═══ Data for review ═══
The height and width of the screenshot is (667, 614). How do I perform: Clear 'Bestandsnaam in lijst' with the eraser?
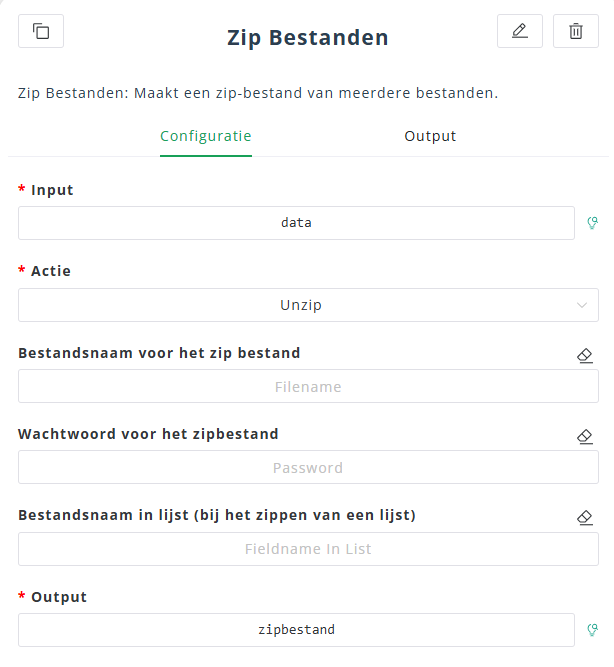click(586, 517)
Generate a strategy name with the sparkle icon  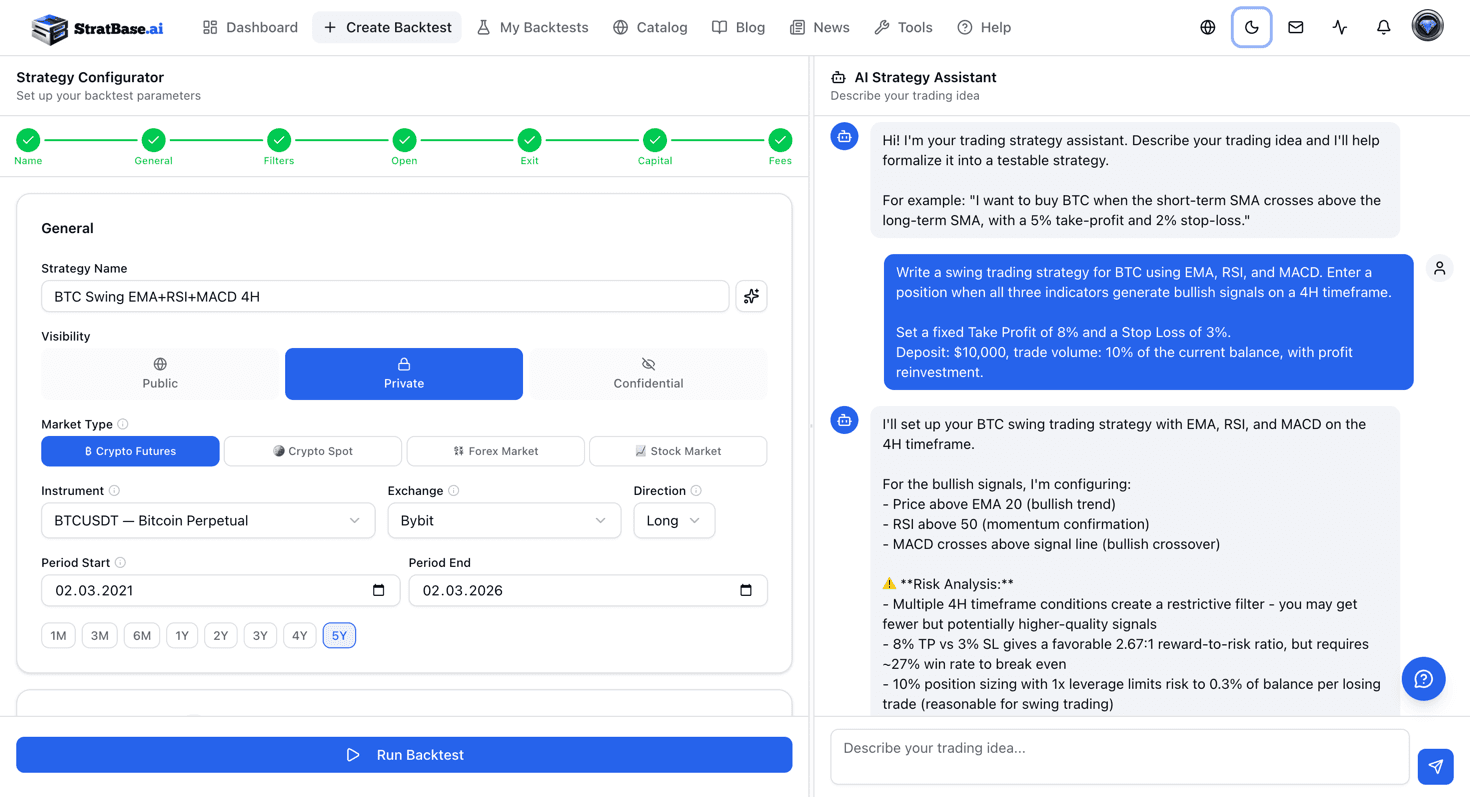click(x=751, y=296)
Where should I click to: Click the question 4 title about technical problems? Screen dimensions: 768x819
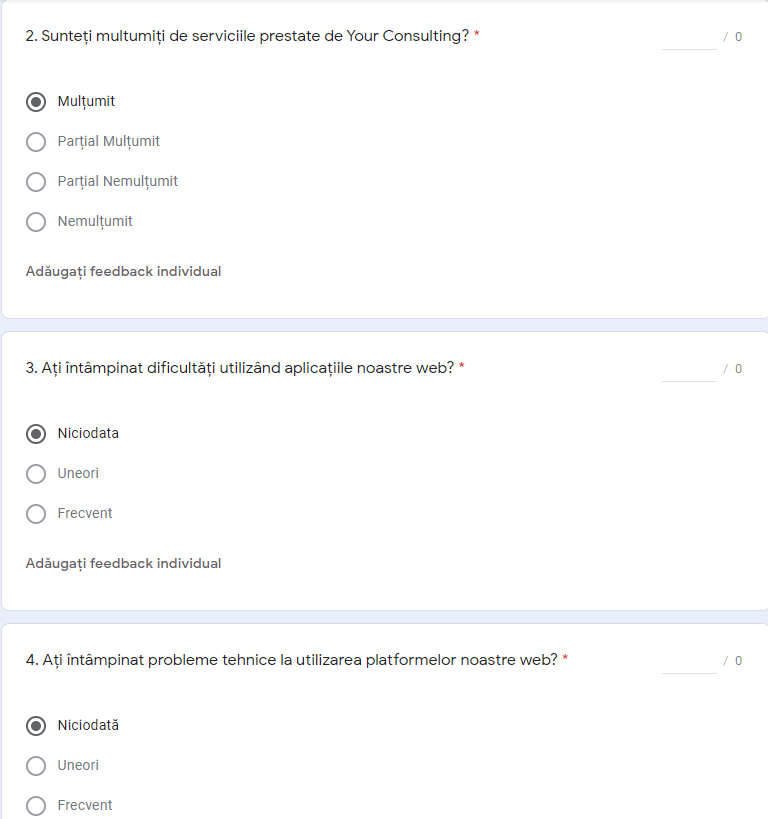point(291,660)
═══
What to do:
An exact copy is needed of every line from the one holding "Where should I" to the end of the entries above, both ends kept and each picture dropped.

Response to this task:
Where should I click to: Click the question 4 title about technical problems? Screen dimensions: 768x819
point(291,660)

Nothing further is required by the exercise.